PITTSBURGH (KDKA) -- Some would say there's a deep divide between police and communities.
Pittsburgh police and a local summer camp are trying to change that by starting with the way children and teenagers look at and feel about law enforcement.
It's an unlikely connection that seems to be working between young children, even teenagers. Many are thrilled to see men and women in uniform, more specifically, a police uniform.
"It's true connection. It's not anything that's forced," said Keysha Gomez, co-founder & executive director of H.O.P.E For Tomorrow.
KDKA recently spent a day with kids in the H.O.P.E For Tomorrow summer camp. It's a non-profit organization in the city that focuses on building a positive connection between children and the community. Their special guests on this day — Tiffany Costa and Jonathan Bradford, both Pittsburgh police officers. The two are part of the bureau's Community Engagement Office.
"There's so much happening in the real world between police officers and the community. And we're really focused on relational policing in the Pittsburgh police. Getting to know people, building relationships, building trust," said Costa.
"My dad told me that if I want to make a change, be a part of it," said Bradford.
For Officer Bradford, that's every day. It's a goal of his to work with kids and show them that officers are more than intimidating figures with a badge on the chest. They're a resource, someone to go to, a friend.

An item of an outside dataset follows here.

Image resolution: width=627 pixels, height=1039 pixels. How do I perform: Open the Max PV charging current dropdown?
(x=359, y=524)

"When we get done talking, they're like, 'Oh, you're one of the cool cops, I like you,'" said Bradford.
Some kids have come to the camp with a negative view of officers, but with time and personal interactions, things changed.
"We've done tutoring with the officers, cooking classes, we've made dance videos," Gomez said.

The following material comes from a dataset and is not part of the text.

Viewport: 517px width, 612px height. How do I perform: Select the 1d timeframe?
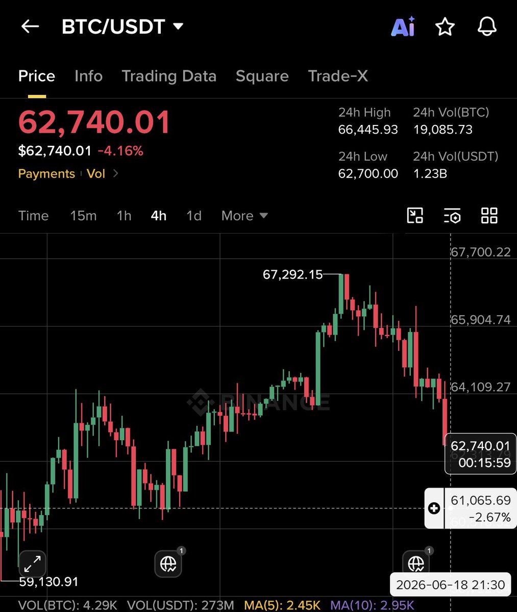tap(194, 216)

The change can be seen and felt. But we're still not where we need to be. There's been a rise in gun violence this year, specifically with teens. Most recently in the city's South Side neighborhood, a 15-year-old boy was charged in a shooting that left three men injured.
"I think what we need to start with the kids is when they're young, and help them create a frame of mind and philosophy where they never want to pick up a gun," said Costa.
Gomez said kids here have been directly impacted by the violence. Some lost family members and friends.
"It breaks our heart, and we realize we have to do more because we can't keep crying. The tears have to stop and if playing kickball with the police stops it, we're going to keep doing that," said Gomez.